- [BRIEF] For each record below, give an exact transcription.

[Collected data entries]
<<<<
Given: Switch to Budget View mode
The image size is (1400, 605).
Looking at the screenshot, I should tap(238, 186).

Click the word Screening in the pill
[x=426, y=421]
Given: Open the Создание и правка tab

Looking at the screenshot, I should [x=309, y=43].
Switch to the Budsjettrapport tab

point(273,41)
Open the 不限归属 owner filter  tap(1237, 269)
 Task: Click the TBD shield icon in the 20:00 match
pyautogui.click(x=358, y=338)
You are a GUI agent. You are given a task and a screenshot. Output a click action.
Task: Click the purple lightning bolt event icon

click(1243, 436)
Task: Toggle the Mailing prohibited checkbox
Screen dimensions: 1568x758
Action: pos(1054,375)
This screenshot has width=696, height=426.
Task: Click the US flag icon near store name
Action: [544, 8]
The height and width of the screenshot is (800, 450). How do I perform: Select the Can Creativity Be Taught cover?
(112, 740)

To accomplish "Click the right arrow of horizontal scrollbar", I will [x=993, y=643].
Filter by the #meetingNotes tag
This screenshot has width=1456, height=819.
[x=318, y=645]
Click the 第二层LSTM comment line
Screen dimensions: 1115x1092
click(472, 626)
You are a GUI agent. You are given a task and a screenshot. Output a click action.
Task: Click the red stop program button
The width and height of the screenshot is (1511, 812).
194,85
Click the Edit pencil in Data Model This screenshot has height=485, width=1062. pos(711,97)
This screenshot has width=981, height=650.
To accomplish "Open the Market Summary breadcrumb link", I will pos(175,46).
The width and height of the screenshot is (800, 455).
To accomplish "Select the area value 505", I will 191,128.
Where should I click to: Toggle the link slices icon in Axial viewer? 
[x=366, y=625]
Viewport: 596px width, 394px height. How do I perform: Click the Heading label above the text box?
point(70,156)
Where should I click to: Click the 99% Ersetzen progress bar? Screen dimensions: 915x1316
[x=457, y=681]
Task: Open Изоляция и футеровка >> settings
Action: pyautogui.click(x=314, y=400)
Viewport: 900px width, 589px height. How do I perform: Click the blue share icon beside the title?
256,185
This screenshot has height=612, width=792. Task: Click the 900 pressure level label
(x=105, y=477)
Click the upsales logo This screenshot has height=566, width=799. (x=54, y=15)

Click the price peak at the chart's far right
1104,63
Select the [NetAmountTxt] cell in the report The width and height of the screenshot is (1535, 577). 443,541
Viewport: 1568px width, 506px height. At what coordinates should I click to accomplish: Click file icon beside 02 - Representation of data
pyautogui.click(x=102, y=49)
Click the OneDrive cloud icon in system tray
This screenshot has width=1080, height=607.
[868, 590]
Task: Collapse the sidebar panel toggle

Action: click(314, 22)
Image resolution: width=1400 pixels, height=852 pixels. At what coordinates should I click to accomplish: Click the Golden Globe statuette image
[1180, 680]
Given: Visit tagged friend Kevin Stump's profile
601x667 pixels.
>>>>
- [TASK SOLUTION]
Given: Switch to Budget View mode
The image size is (1400, 605).
Looking at the screenshot, I should tap(238, 186).

Click the word Screening in the pill
[x=426, y=421]
Given: Open the Создание и правка tab

Looking at the screenshot, I should [x=309, y=43].
Switch to the Budsjettrapport tab

point(273,41)
Open the 不限归属 owner filter  tap(1237, 269)
 Task: Click the TBD shield icon in the 20:00 match
pyautogui.click(x=358, y=338)
You are a GUI agent. You are given a task and a screenshot. Output a click action.
Task: Click the purple lightning bolt event icon

click(1243, 436)
Task: Toggle the Mailing prohibited checkbox
Screen dimensions: 1568x758
Action: pos(1054,375)
This screenshot has width=696, height=426.
Task: Click the US flag icon near store name
Action: [544, 8]
The height and width of the screenshot is (800, 450). How do I perform: Select the Can Creativity Be Taught cover?
(112, 740)

To accomplish "Click the right arrow of horizontal scrollbar", I will [x=993, y=643].
Filter by the #meetingNotes tag
This screenshot has width=1456, height=819.
[x=318, y=645]
Click the 第二层LSTM comment line
Screen dimensions: 1115x1092
click(472, 626)
You are a GUI agent. You are given a task and a screenshot. Output a click action.
Task: Click the red stop program button
The width and height of the screenshot is (1511, 812).
194,85
Click the Edit pencil in Data Model This screenshot has height=485, width=1062. pos(711,97)
This screenshot has width=981, height=650.
To accomplish "Open the Market Summary breadcrumb link", I will pos(175,46).
The width and height of the screenshot is (800, 455).
To accomplish "Select the area value 505", I will 191,128.
Where should I click to: Toggle the link slices icon in Axial viewer? 
[x=366, y=625]
Viewport: 596px width, 394px height. How do I perform: Click the Heading label above the text box?
point(70,156)
Where should I click to: Click the 99% Ersetzen progress bar? Screen dimensions: 915x1316
[x=457, y=681]
Task: Open Изоляция и футеровка >> settings
Action: pyautogui.click(x=314, y=400)
Viewport: 900px width, 589px height. How do I perform: Click the blue share icon beside the title?
256,185
This screenshot has height=612, width=792. Task: Click the 900 pressure level label
(x=105, y=477)
Click the upsales logo This screenshot has height=566, width=799. (x=54, y=15)

Click the price peak at the chart's far right
1104,63
Select the [NetAmountTxt] cell in the report The width and height of the screenshot is (1535, 577). 443,541
Viewport: 1568px width, 506px height. At what coordinates should I click to accomplish: Click file icon beside 02 - Representation of data
pyautogui.click(x=102, y=49)
Click the OneDrive cloud icon in system tray
This screenshot has width=1080, height=607.
[868, 590]
Task: Collapse the sidebar panel toggle

Action: click(314, 22)
Image resolution: width=1400 pixels, height=852 pixels. At what coordinates should I click to accomplish: Click the Golden Globe statuette image
[1180, 680]
Given: Visit tagged friend Kevin Stump's profile
601x667 pixels.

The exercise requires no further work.